D’altronde, la giurisprudenza, anche amministrativa, pur ritenendo – come evidenziato dalla sentenza in commento – le società di capitali a partecipazione pubblica senz’altro soggette al fallimento, ha parimenti riconosciuto che “il cd. “controllo analogo” esercitato dall’amministrazione sulla società partecipata serve a consentire all’azionista pubblico di svolgere un’influenza dominante sulla società, se del caso attraverso strumenti derogatori rispetto agli ordinari meccanismi di funzionamento, così da rendere il legame partecipativo assimilabile a una relazione interorganica; e tuttavia questa relazione interorganica non incide affatto sull’alterità soggettiva dell’ente societario nei confronti dell’amministrazione pubblica, dovendosi mantenere infine pur sempre separati i due enti – quello pubblico e quello privato societario – sul piano giuridico-formale, in quanto la società in house rappresenta pur sempre un centro di imputazione di rapporti e posizioni giuridiche soggettive diverso dall’ente partecipante” (Cass. Civ., sez. I, 22 febbraio 2019, n. 5346; Cass. Civ., SS.UU., 13 settembre 2018, n. 22406).

Sicché, la posizione degli enti comunali all’interno delle società a partecipazione totale (o parziale) pubblica è unicamente quella di socio in base al capitale conferito. Conseguentemente, soltanto in tale veste l’ente pubblico potrebbe influire sul funzionamento della società avvalendosi, non di già poteri pubblicistici, bensì dei soli strumenti previsti dal diritto societario, esercitabili in concreto per mezzo dei membri presenti negli organi della società.

Di talché, se è vero che la società in house ha natura privatistica, allora anche la sua organizzazione e i relativi poteri di gestione e di direzione dovrebbero considerarsi assoggettati alla disciplina civilistica, che attribuisce tali potestà soltanto a determinati soggetti qualificati, espressamente individuati legislatore, nella cui definizione appare arduo poter ricondurre soggetti ulteriori (i.e. il socio) quandanche quest’ultimi fossero dotati – come nel caso di specie – di appositi poteri di intervento nell’ambito delle vicende societarie.

Per leggere la Sentenza

[1] Le norme de quibus risultano oggi trasposte nel “Codice della crisi d’impresa e dell’insolvenza” (D.lgs. n. 14/2019), rispettivamente, agli artt. 322 e 329, in vigore dal 1° settembre 2021.

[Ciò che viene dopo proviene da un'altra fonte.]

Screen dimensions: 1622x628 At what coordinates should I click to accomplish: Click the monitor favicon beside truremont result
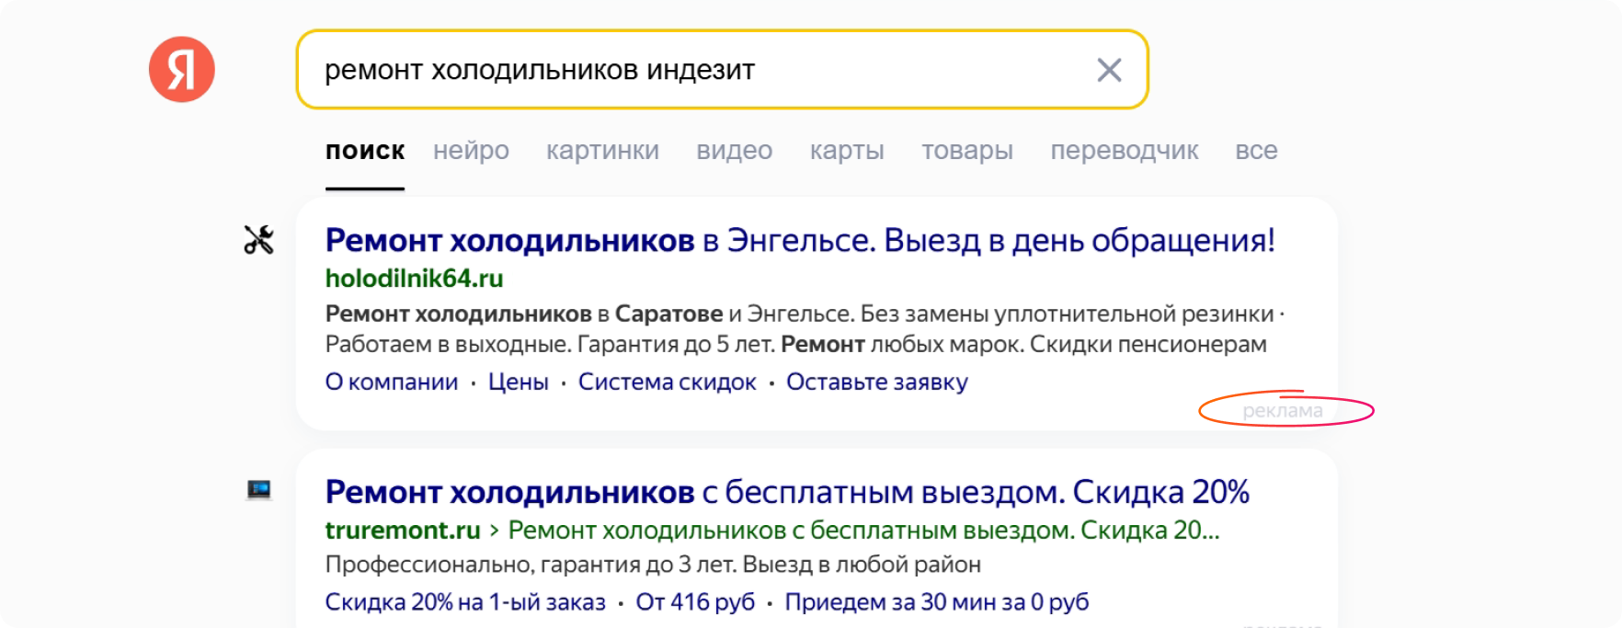coord(258,490)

[2] Il Tribunale, pur riconoscendo che le assunzioni erano state determinate, in gran parte, dalla necessità di riconvertite lavoratori socialmente utili o comunque lavoratori che, per età o formazione, non erano in grado di trovare agevolmente altre occupazioni, affermava che, a prescindere dai motivi che hanno determinato le assunzioni, il “dato pacifico è che dette operazioni, idonee a compromettere la situazione economica della società, venivano compiute nell’interesse forse di una parte della comunità […], ma senz’altro non della società, anche a costo, considerata la notoria situazione di dissesto, di esposizione debitoria e di fragilità strutturale della […], di aggravarne ulteriormente il dissesto” (p. 132).

[3] Ossia quando: a) gli organi decisionali della persona giuridica controllata sono composti da rappresentanti di tutte le amministrazioni o enti partecipanti (singoli rappresentanti possono rappresentare varie o tutte le amministrazioni o enti partecipanti); b) le amministrazioni o enti sono in grado di esercitare congiuntamente un’influenza determinante sugli obiettivi strategici e sulle decisioni significative di detta persona giuridica; c) la persona giuridica controllata non persegue interessi contrari a quelli delle amministrazioni o degli enti controllanti.

 

[4] G. Barbato, La responsabilità penale del sindaco (organo politico) in ordine al fallimento della società in house partecipata dal comune, in Giurisprudenza Penale Web, 2020, 11, p. 4.

[5] C. Santoriello, Sindaco del Comune socio responsabile con fallimento della società in house, in Eutekne.info, 2020.